Entonces empezaron a pegarse. Yo miraba desde la barra y dudaba si intervenir o no. Estaba tan húmedo y cansado que no me quería mojar más. Seguramente me habrían destrozado entre los dos como dos guepardos jóvenes y amigos destrozan a uno viejo y solitario en medio de ningún sitio. Así que me limité a observar. Alguien me preguntó:
—¿No vas a hacer nada?
—Son dos jóvenes guepardos y son amigos, tienen derecho a volcar su odio el uno en el otro.

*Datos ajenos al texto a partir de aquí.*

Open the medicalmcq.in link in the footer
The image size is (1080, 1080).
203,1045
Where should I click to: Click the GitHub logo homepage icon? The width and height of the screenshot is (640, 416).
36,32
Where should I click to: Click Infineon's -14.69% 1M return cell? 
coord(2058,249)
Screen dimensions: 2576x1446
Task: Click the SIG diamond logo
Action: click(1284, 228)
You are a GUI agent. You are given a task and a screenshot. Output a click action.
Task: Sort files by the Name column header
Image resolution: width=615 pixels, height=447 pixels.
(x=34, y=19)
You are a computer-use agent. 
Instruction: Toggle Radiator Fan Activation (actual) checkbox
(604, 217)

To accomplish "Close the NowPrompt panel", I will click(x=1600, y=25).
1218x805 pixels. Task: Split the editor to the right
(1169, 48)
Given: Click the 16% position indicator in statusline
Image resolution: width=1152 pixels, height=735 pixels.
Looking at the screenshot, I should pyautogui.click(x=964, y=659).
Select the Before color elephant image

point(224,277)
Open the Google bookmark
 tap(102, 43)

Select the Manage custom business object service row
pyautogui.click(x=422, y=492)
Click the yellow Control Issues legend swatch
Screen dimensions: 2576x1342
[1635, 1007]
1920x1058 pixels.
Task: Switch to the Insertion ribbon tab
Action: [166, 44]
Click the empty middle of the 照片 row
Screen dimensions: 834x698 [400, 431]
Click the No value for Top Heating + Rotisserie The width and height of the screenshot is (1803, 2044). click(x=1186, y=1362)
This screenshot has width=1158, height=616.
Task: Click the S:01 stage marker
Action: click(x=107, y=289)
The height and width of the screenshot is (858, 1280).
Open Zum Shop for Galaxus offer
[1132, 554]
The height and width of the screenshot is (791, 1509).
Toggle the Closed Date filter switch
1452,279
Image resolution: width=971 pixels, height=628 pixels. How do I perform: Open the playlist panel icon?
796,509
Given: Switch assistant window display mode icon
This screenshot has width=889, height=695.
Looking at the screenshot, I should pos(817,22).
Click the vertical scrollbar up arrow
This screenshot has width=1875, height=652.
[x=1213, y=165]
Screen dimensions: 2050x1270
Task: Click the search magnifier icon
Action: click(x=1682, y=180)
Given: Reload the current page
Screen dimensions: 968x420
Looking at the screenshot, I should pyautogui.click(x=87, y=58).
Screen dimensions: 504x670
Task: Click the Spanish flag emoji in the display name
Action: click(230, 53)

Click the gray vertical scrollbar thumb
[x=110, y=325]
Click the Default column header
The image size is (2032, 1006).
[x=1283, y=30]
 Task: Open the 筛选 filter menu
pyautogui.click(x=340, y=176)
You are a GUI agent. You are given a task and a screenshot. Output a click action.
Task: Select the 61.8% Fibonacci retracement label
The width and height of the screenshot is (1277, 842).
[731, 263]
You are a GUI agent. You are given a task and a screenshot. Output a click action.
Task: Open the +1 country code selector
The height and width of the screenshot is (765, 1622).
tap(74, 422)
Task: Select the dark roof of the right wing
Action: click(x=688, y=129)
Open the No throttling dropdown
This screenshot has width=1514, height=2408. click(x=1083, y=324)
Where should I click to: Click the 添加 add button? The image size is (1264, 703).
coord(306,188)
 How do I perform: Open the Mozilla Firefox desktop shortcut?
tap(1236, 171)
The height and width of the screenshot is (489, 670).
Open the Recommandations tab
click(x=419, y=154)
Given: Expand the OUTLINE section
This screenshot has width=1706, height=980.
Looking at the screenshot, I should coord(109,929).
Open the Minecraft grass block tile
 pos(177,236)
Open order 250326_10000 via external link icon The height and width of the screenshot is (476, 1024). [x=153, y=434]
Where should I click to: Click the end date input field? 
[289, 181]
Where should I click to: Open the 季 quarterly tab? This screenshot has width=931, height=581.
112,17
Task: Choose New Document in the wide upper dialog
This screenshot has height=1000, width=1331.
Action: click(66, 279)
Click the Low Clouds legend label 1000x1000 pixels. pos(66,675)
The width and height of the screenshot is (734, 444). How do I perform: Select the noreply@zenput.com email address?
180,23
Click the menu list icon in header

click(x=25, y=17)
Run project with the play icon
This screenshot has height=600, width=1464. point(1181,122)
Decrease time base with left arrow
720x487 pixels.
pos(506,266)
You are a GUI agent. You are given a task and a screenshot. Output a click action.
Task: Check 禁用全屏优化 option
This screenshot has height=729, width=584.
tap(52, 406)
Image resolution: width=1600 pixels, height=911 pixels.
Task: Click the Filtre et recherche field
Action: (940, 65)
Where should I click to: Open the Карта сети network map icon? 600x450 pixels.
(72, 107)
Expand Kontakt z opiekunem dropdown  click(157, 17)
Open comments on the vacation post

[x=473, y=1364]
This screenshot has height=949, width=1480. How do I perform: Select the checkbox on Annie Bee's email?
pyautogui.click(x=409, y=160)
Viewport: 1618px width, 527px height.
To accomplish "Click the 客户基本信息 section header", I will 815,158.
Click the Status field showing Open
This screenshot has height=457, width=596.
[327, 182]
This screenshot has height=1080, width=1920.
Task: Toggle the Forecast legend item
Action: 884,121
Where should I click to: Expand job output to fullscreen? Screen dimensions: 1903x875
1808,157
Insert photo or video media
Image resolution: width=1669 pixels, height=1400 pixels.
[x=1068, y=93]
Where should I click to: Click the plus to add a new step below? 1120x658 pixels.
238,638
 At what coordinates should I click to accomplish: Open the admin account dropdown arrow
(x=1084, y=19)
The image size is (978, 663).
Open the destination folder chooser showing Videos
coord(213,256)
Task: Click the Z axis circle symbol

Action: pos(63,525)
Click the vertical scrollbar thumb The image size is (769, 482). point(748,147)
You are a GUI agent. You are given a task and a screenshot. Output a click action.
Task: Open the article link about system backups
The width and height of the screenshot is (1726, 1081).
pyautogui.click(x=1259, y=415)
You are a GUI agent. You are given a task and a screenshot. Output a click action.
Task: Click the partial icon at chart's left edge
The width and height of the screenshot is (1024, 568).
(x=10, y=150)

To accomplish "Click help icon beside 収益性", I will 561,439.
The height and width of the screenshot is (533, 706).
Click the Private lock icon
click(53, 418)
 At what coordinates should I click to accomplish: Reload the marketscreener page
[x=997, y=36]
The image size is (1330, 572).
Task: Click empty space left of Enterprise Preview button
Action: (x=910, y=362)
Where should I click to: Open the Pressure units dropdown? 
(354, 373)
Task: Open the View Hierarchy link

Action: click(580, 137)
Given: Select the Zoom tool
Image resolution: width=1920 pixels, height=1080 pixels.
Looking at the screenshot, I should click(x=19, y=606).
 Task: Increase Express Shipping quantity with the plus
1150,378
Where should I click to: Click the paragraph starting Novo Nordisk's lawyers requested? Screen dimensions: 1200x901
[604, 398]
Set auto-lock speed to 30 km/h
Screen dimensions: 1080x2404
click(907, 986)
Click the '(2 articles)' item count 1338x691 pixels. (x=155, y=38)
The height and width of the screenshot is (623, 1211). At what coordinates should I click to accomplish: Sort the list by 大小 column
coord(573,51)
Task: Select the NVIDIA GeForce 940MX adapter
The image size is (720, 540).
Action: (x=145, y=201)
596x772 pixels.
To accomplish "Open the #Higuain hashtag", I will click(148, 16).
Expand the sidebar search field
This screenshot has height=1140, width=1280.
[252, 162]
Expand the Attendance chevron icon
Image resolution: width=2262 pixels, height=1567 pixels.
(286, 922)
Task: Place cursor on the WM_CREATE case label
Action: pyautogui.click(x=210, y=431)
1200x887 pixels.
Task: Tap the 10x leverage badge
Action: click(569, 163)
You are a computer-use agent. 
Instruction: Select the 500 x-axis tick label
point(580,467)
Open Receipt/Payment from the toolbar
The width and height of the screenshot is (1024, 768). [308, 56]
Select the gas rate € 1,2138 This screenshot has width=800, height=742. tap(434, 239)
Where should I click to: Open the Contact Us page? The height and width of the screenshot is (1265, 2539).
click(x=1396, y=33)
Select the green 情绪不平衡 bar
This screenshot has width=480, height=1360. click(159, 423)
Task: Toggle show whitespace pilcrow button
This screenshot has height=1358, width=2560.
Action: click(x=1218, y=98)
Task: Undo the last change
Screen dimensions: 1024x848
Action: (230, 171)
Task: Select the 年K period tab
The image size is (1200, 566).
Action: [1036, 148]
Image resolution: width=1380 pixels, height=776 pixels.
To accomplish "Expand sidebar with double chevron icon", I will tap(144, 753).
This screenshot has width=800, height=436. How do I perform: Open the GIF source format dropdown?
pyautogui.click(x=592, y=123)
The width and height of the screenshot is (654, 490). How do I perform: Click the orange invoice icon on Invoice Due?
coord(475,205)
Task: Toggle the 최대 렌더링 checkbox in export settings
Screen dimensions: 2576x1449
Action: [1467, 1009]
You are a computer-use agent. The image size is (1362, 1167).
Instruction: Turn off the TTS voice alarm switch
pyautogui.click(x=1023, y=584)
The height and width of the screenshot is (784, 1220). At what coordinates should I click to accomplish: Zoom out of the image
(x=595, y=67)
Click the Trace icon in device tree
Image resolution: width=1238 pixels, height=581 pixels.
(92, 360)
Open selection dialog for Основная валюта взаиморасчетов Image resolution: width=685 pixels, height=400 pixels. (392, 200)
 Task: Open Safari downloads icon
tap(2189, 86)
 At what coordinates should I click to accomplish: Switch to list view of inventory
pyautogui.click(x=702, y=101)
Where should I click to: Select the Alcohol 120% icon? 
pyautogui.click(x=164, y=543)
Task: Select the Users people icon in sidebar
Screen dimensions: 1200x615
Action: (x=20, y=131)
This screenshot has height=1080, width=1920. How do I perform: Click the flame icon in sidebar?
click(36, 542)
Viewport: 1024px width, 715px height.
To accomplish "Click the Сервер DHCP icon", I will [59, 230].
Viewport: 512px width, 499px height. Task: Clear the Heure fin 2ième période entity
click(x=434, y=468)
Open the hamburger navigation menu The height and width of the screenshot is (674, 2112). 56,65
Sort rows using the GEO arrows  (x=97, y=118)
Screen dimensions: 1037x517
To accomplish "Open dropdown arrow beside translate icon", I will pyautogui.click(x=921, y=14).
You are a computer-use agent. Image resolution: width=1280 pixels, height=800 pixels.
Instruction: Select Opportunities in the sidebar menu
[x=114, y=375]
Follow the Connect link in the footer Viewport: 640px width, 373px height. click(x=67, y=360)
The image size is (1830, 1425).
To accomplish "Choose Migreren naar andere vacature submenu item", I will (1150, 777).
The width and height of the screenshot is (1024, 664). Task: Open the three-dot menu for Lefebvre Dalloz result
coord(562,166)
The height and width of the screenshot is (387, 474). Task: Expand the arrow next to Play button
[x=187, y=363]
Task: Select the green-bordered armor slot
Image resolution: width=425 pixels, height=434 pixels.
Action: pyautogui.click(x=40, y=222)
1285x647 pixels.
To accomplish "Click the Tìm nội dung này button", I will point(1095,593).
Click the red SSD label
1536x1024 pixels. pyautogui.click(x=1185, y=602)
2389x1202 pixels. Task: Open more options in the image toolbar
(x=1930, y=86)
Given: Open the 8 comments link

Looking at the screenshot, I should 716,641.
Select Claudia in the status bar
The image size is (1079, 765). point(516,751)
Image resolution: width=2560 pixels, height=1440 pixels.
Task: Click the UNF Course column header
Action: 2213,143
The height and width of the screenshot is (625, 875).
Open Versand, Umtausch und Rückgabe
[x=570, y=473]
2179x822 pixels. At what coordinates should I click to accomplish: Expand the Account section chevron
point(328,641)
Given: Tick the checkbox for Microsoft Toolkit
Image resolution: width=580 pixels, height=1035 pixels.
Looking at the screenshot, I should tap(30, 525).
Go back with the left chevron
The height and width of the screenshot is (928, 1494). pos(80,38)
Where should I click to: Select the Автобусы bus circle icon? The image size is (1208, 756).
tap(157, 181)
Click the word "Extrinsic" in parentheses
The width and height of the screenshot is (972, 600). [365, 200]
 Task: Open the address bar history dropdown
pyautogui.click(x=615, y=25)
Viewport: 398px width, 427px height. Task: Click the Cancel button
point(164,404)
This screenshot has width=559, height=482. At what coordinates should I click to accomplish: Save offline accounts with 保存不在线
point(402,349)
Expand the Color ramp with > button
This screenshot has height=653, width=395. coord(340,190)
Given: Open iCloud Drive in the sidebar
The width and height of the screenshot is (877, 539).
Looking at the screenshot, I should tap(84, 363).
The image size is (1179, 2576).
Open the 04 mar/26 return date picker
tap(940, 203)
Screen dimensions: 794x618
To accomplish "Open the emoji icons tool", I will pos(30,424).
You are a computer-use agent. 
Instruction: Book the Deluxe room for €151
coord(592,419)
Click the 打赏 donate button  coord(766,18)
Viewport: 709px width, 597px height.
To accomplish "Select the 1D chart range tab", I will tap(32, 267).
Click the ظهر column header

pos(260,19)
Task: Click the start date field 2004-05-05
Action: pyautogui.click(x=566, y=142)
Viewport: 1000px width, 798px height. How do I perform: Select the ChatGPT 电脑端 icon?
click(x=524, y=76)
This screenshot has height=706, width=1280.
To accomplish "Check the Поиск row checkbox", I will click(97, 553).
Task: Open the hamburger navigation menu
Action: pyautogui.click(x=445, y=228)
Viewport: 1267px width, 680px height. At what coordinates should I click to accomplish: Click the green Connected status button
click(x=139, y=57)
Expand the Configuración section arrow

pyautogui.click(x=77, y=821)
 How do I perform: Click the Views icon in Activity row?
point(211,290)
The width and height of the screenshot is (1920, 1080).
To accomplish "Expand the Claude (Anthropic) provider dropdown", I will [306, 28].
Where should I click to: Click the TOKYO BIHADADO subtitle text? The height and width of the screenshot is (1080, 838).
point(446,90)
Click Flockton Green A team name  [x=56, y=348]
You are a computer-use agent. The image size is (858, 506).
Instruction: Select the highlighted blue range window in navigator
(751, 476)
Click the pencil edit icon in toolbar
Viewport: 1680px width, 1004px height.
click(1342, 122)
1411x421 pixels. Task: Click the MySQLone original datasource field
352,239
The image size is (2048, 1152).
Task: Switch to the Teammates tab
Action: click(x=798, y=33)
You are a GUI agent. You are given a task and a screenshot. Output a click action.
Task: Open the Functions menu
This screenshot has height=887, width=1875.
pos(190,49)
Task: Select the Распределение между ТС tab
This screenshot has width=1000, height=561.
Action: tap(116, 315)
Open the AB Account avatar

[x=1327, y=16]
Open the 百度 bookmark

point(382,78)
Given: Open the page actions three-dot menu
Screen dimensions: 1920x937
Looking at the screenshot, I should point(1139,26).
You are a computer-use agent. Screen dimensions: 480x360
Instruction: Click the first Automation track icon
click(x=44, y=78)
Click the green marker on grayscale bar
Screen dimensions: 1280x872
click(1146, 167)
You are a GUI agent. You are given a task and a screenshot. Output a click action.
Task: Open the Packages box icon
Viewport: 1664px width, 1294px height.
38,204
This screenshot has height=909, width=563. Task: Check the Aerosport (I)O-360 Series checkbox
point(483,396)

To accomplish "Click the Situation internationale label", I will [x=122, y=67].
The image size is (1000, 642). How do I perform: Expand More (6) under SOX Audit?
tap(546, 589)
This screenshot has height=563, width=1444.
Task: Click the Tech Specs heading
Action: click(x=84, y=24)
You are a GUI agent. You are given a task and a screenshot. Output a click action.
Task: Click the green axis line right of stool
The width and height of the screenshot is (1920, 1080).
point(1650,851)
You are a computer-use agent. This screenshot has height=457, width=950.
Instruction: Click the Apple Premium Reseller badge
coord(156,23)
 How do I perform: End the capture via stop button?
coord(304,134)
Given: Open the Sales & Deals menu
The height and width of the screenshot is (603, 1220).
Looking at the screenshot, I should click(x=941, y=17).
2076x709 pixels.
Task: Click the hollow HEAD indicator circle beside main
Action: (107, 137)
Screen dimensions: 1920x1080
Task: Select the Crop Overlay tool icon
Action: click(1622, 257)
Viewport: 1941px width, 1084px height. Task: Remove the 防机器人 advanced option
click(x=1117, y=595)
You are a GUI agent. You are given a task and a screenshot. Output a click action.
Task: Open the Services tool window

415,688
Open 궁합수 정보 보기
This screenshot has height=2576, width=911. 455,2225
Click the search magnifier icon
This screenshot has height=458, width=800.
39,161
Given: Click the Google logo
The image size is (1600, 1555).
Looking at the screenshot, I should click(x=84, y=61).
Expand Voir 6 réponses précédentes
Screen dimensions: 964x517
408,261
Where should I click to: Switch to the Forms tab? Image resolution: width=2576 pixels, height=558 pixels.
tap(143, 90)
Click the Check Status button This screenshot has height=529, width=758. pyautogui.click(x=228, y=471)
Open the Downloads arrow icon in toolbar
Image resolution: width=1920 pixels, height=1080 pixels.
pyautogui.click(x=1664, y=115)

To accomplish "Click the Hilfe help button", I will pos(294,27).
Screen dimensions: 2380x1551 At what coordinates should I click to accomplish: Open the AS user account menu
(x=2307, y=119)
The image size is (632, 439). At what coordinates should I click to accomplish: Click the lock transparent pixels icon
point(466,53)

Yo no soy dios, si fuera dios ya habría acabado con ellos.
—¿Me pones una cerveza?
—¡Claro!
Seguían pegándose. Los dos estaban en el suelo forcejeando con los músculos en tensión y las camisas sacadas y las lenguas fuera y los gestos de anormales. Todo el mundo miraba confundido pero entretenido. Un espectáculo deplorable y ridículo. Uno lograba conectar mejor los puñetazos en la cara del otro, y éste, cuando recibía, ponía cara de sorpresa. Y yo pensaba: ¡Pero imbécil, de qué te asombras!. Pegarse significa recibir, sobre todo recibir y más vosotros que no tenéis ni puta idea de pelear, ¡so maricones!. Me repugnaba lo que estaba viendo. No tenían gracia. Se limitaban a arrastrarse como babosas borrachas. Una mierda, una verdadera mierda.
Finalmente decidí salir a la puerta y dar un toque a Hugo, el machaca, para que sacara toda esa basura del bar. Por el camino hacia la calle seguían gritando.
—¡Te voy a matar, joputa, te voy a matar!
—¡No tienes huevos! ¡no tienes huevos!